_Instructions to follow:_
Convert the rows starting at the line containing "Screen dimensions: 2197x1429" and ending at the line containing "click(1999, 77)" into a JSON list of strings, one string per line and no blank lines. Leave the pictures out of the answer.

_Extracted information:_
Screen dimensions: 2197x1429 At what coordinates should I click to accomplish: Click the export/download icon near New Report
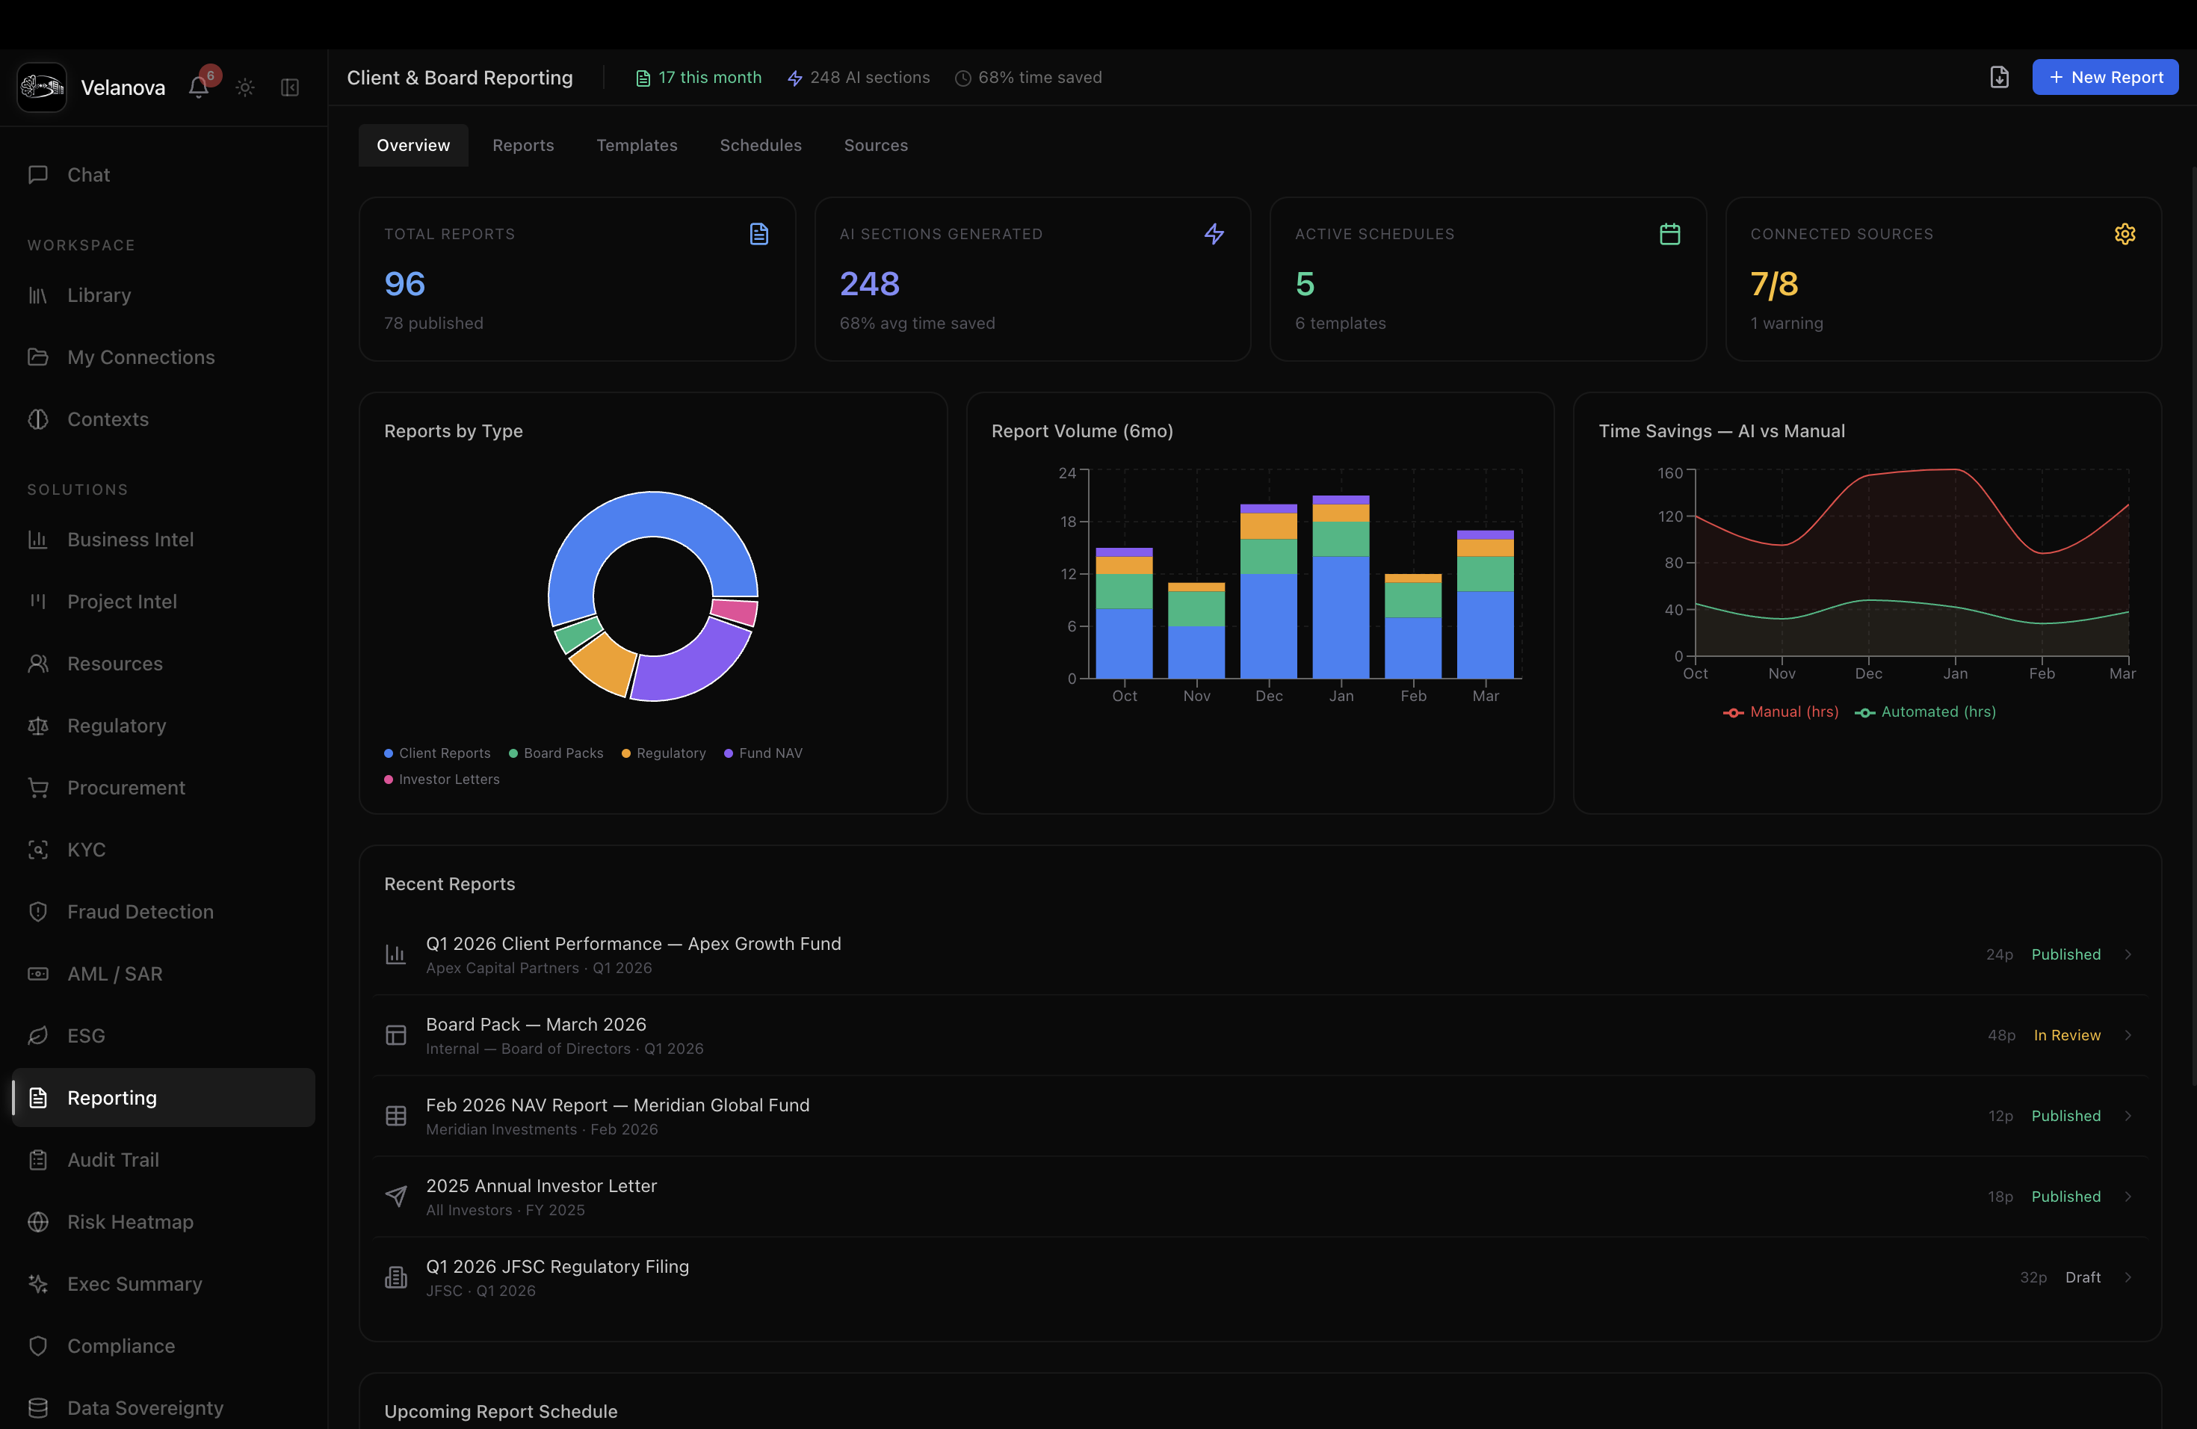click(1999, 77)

...

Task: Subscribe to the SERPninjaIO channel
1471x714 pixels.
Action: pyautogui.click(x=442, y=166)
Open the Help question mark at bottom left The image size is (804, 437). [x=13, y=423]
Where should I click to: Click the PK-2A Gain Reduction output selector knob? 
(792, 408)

_Output below:_
[
  "Screen dimensions: 2197x1429 At what coordinates should I click to accomplish: Click the export/download icon near New Report",
  "click(1999, 77)"
]